Escribir,
lo que se dice realmente escribir, no escribo. Es más esa
monstruosa sensación de hartazgo de sí mismo, un aullido que marca
el límite o la milenaria desgracia de cada uno.
A
veces el silencio es tan silencio que a la primera palabra
mencionada, parece no tener ni sonido, ni tan siquiera sentido. No le
encuentro coherencia a ninguna de las palabras que salen de mi boca,
ni a ninguna cosa que me pasa, y las razones se me escapan de las
manos, porque nunca creí en el azar o las casualidades.
En
el sótano de lo que soy, en ocasiones de lo que era, guardo una
bestia a la que he enjaulado en un espejo, y estas penosas palabras
son su único alimento.
Jamás
he pretendido algo, excepto mi propia desaparición. Sólo en casos
excepcionales, cuando nadie me dedica tiempo, cuando el recuerdo de
los días pasados me atormenta y nadie me da su escucha para mi
desahogo. Y cada día progresa el crecimiento incansable de lo que
alguna vez tuvo sentido, despedazado por el tiempo. No encuentro
salida, sólo un dolor triste y sordo, tras un espectáculo siniestro
y terrible que a pesar de los pesares quedó algo en mi memoria, sin
yo quererlo.
He
aprendido que si cierras el puño, tu mano siempre estará vacía.
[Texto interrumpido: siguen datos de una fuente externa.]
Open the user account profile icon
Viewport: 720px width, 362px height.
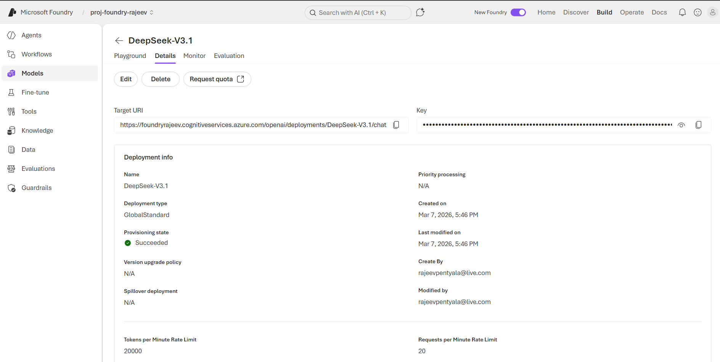(712, 13)

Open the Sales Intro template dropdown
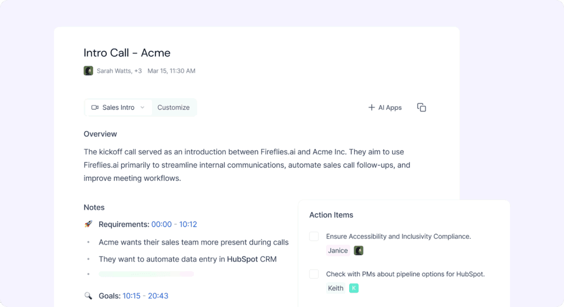click(x=118, y=107)
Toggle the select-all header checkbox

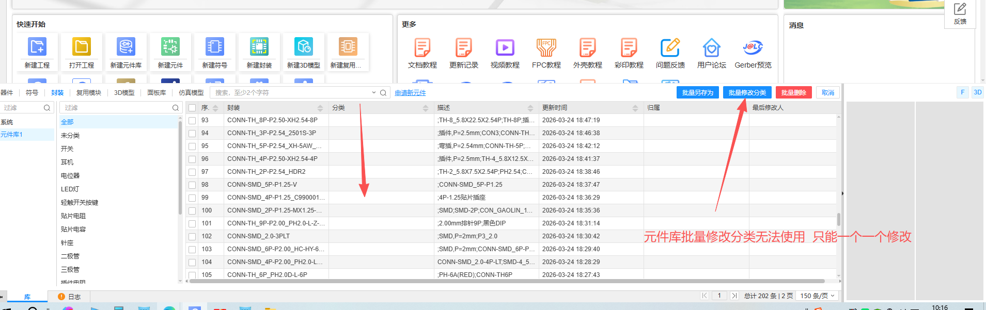192,108
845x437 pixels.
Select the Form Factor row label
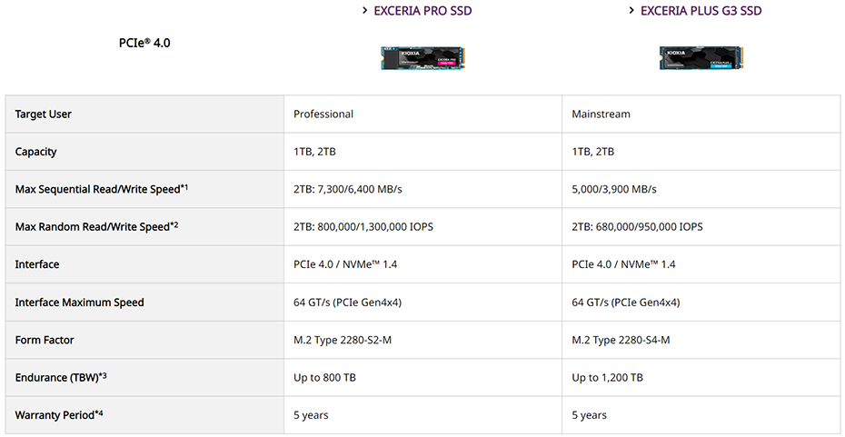pos(45,340)
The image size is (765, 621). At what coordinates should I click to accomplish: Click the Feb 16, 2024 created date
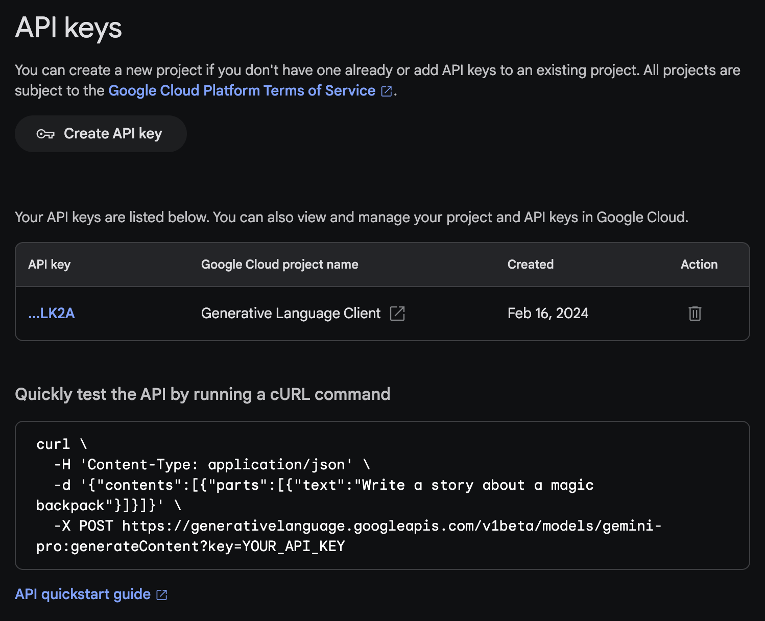click(547, 314)
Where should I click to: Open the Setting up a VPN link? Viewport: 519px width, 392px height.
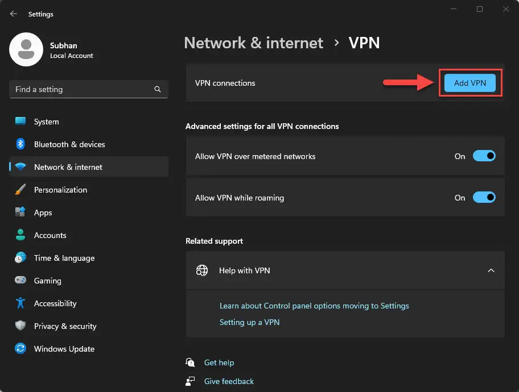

Entonces nunca ganarás nada, y permanecerá así, vacía. Si por el
contrario tiendes a abrirla, muy de vez en cuando experimentas
sensaciones que llegan a endulzar hasta el más aparente duro
corazón.
La
nostalgia es ridícula, al igual que el remordimiento. Pero esa es la
materia de lo que estoy hecha, tristemente irremediable.
Me
falta algo de ruido. Aunque en realidad, la realidad ya no tiene
sentido; yo he enterrado debajo de mi almohada un deseo que a día
de hoy ansío y a la vez veo muy lejos e inalcanzable.
Dicen que el pensamiento también es de sabios, y yo he pensado mucho últimamente sobre lo venidero.
Como
aquella voz que me susurra, creo que tendré lo que me merezco. Aun así, como en
estos últimos días, búscame entre la sombra y la luz.